§ SEGMENTO DI TESTO
______________________________

Sotto il primo profilo deve osservarsi che la doglianza risulta del tutto generica, non richiamando alcuna
violazione di legge specifica.
D’altra parte è evidente che il risultato conseguito dinanzi al primo giudice dell’esecuzione non si è mai
consolidato ed anzi, proprio in accoglimento dell’impugnazione dell’imputato, quel provvedimento è stato
annullato e non può costituire termine di comparazione per rivendicare un risultato non modificabile in
peggio in sede di impugnazione.
In ordine alla seconda questione deve osservarsi, come già posto in evidenza nella sentenza di
annullamento con rinvio, che il limite massimo nella determinazione degli aumenti per continuazione, oltre
a quello stabilito nel comma uno dell’articolo 81 c.p. (il triplo della pena fissata per il reato base) è dato dal
cumulo materiale delle pene, essendosi in tal senso espressamente pronunciato il legislatore con l’articolo
81 comma tre c.p.

______________________________

§ ESTRATTO DEI RECORD
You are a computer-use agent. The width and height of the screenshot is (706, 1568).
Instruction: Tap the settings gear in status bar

______________________________

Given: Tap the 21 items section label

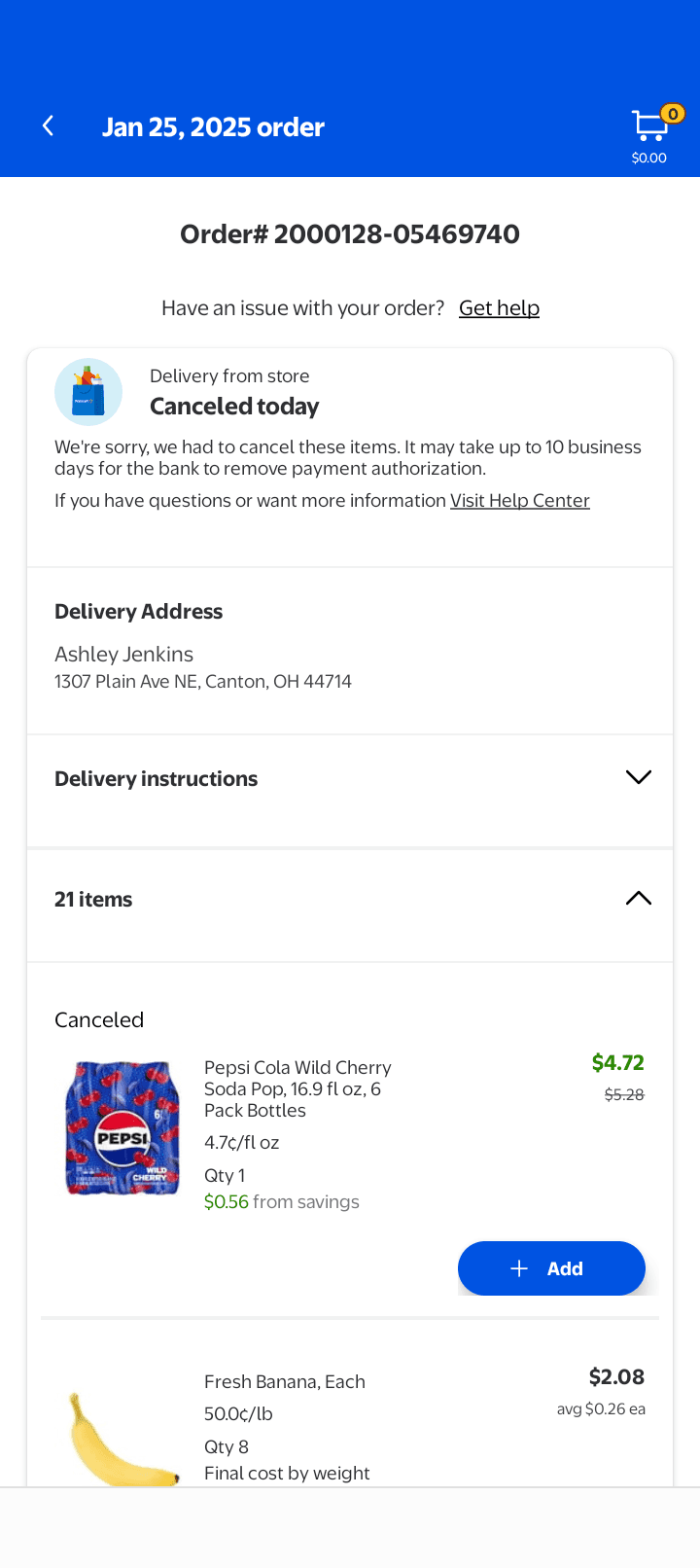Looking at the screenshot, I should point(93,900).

______________________________

§ OBIETTIVO DEL COMPITO
Secondo il segmento di testo, quale limite massimo vale per gli aumenti per continuazione oltre al triplo della pena fissata per il reato base?

§ RISPOSTA
Il cumulo materiale delle pene.